Manual Voltage Control
The hand-operated field rheostat, shown in figure 1-21, is a typical example of manual voltage control. The field rheostat is connected in series with the shunt field circuit. This provides the simplest method of controlling the terminal voltage of a dc generator.
Figure 1-21.—Hand-operated field rheostat.
This type of field rheostat contains tapped resistors with leads to a multiterminal switch. The arm of the switch may be rotated to make contact with the various resistor taps. This varies the amount of resistance in the field circuit. Rotating the arm in the direction of the LOWER arrow (counterclockwise) increases the resistance and lowers the output voltage. Rotating the arm in the direction of the RAISE arrow (clockwise) decreases the resistance and increases the output voltage.
Most field rheostats for generators use resistors of alloy wire. They have a high specific resistance and a low temperature coefficient. These alloys include copper, nickel, manganese, and chromium. They are marked under trade names such as Nichrome, Advance, Manganin, and so forth. Some very large generators use cast-iron grids in place of rheostats, and motor-operated switching mechanisms to provide voltage control.
Automatic Voltage Control
Automatic voltage control may be used where load current variations exceed the built-in ability of the generator to regulate itself. An automatic voltage control device "senses" changes in output voltage and causes a change in field resistance to keep output voltage constant.
The actual circuitry involved in automatic voltage control will not be covered in this chapter. Whichever control method is used, the range over which voltage can be changed is a design characteristic of the generator. The voltage can be controlled only within the design limits.
PARALLEL OPERATION OF GENERATORS
When two or more generators are supplying a common load, they are said to be operating in parallel. The purpose of connecting generators in parallel is simply to provide more current than a single generator is capable of providing. The generators may be physically located quite a distance apart. However, they are connected to the common load through the power distribution system.
There are several reasons for operating generators in parallel. The number of generators used may be selected in accordance with the load demand. By operating each generator as nearly as possible to its rated capacity, maximum efficiency is achieved. A disabled or faulty generator may be taken off-line and replaced without interrupting normal operations.
Q21. What term applies to the use of two or more generators to supply a common load?
Amplidynes are special-purpose dc generators. They supply large dc currents, precisely controlled, to the large dc motors used to drive heavy physical loads, such as gun turrets and missile launchers.

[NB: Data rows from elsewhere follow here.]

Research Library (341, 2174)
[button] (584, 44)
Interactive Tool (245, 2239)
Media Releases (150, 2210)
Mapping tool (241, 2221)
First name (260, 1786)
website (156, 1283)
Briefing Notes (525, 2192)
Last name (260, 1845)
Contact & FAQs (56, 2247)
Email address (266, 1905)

The amplidyne is really a motor and a generator. It consists of a constant-speed ac motor (the prime mover) mechanically coupled to a dc generator, which is wired to function as a high-gain amplifier (an amplifier is a device in which a small input voltage can control a large current source). For instance, in a normal dc generator, a small dc voltage applied to the field windings is able to control the output of the generator. In a typical generator, a change in voltage from 0-volt dc to 3-volts dc applied to the field winding may cause the generator output to vary from 0-volt dc to 300-volts dc. If the 3 volts applied to the field winding is considered an input, and the 300 volts taken from the brushes is an output, there is a gain of 100. Gain is expressed as the ratio of output to input:
In this case 300 V ÷ 3 V = 100. This means that the 3 volts output is 100 times larger than the input. The following paragraphs explain how gain is achieved in a typical dc generator and how the modifications making the generator an amplidyne increase the gain to as high as 10,000.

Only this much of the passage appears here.